== Extrait
Athénée Théâtre Louis-Jouvet, 21 novembre
Le genre aristocratique du « mask », avec son alternance de longs passages parlés et de pièces de musiques, chantées ou purement instrumentales, accompagnées ou non de danses, qui paraît si spécifique des XVIe et XVIIe siècles anglais, peut-il revivre aujourd’hui dans une perspective autre que purement archéologique ?
La preuve en a été donnée par cette production de l’un des « masks » les plus emblématiques, même s’il est tardif dans le genre : Cupid and Death (1653), généralement attribué à Matthew Locke (v. 1621-1677) et Christopher Gibbons (1615-1676), sur un livret de James Shirley, poète prolixe en la matière. On connaissait l’œuvre, entre autres, par l’enregistrement de sa seule musique par l’ensemble The Consort of Musicke, dirigé par Anthony Rooley (en CD chez Deutsche Harmonia Mundi).
Comme pour La Princesse légère, création contemporaine qu’on avait vue à Lille, en décembre 2017 (voir O. M. n° 136 p. 43 de février 2018), les metteurs en scène Jos Houben et Emily Wilson ont procédé à une transposition sans modernité arrogante, qui intègre au mieux les différentes composantes dans un dispositif hautement élaboré, sous son apparente simplicité de moyens.
====
== Jeu de données
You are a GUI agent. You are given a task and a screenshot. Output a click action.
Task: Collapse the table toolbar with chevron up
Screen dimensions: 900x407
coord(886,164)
====
*Consigne*. Recopiez en entier, sans y changer un mot, le compte rendu sur Cupid and Death donné plus haut.

*Réponse*.
Athénée Théâtre Louis-Jouvet, 21 novembre
Le genre aristocratique du « mask », avec son alternance de longs passages parlés et de pièces de musiques, chantées ou purement instrumentales, accompagnées ou non de danses, qui paraît si spécifique des XVIe et XVIIe siècles anglais, peut-il revivre aujourd’hui dans une perspective autre que purement archéologique ?
La preuve en a été donnée par cette production de l’un des « masks » les plus emblématiques, même s’il est tardif dans le genre : Cupid and Death (1653), généralement attribué à Matthew Locke (v. 1621-1677) et Christopher Gibbons (1615-1676), sur un livret de James Shirley, poète prolixe en la matière. On connaissait l’œuvre, entre autres, par l’enregistrement de sa seule musique par l’ensemble The Consort of Musicke, dirigé par Anthony Rooley (en CD chez Deutsche Harmonia Mundi).
Comme pour La Princesse légère, création contemporaine qu’on avait vue à Lille, en décembre 2017 (voir O. M. n° 136 p. 43 de février 2018), les metteurs en scène Jos Houben et Emily Wilson ont procédé à une transposition sans modernité arrogante, qui intègre au mieux les différentes composantes dans un dispositif hautement élaboré, sous son apparente simplicité de moyens.